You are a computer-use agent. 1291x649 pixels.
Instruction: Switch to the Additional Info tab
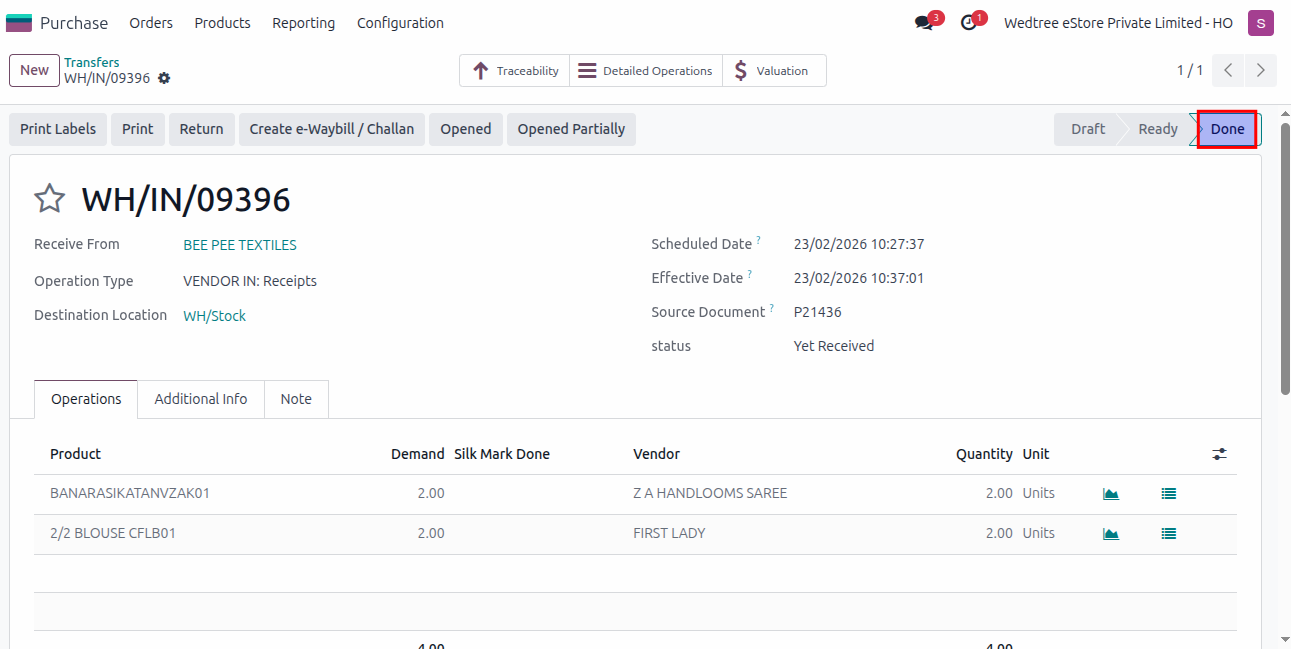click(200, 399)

* * *

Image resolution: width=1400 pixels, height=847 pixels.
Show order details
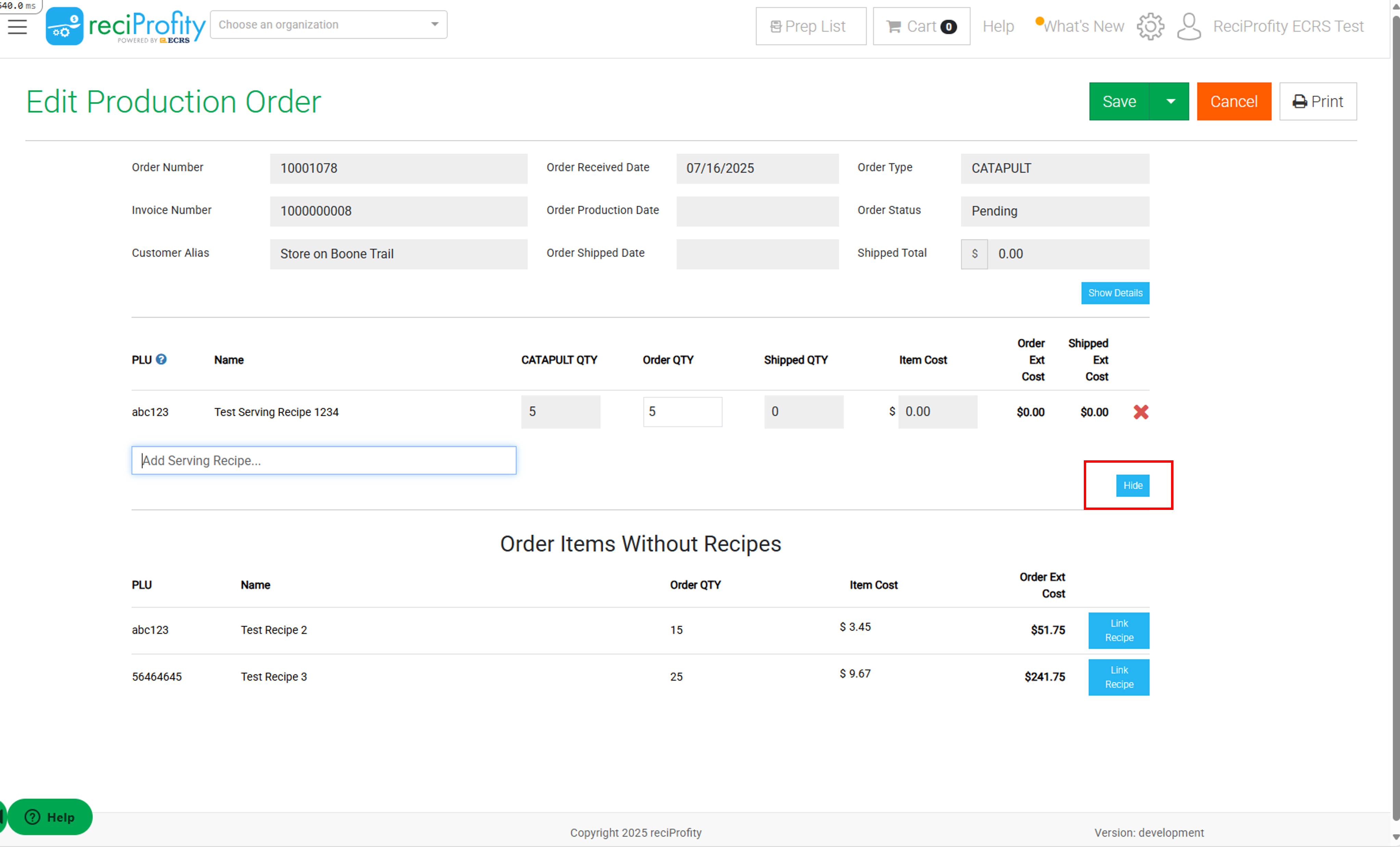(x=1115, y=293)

*EXERCISE PROMPT:* Lines holding "pixels": copy each one from the records above.

*WRITTEN SOLUTION:*
You are a computer-use agent. 1291x649 pixels.
Image resolution: width=1400 pixels, height=847 pixels.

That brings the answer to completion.